**Work to be completed:**
From the records below, give the number of lines that include the word "icon". Add no other words.

**Excerpted records:**
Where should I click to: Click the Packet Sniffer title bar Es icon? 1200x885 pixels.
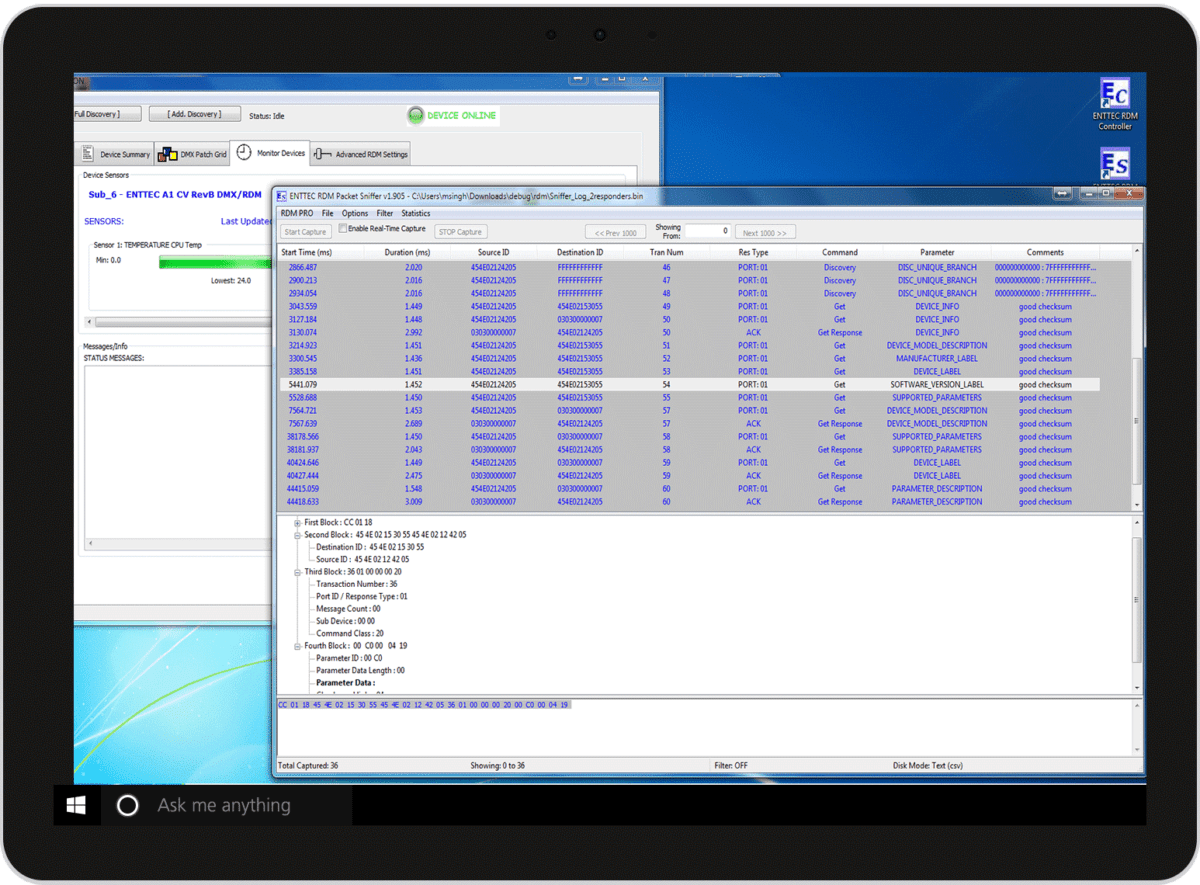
...
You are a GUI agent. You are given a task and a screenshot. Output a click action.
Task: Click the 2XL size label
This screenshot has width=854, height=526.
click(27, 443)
--
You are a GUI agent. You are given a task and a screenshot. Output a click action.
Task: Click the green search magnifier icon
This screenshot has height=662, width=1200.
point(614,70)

**Answer:**
2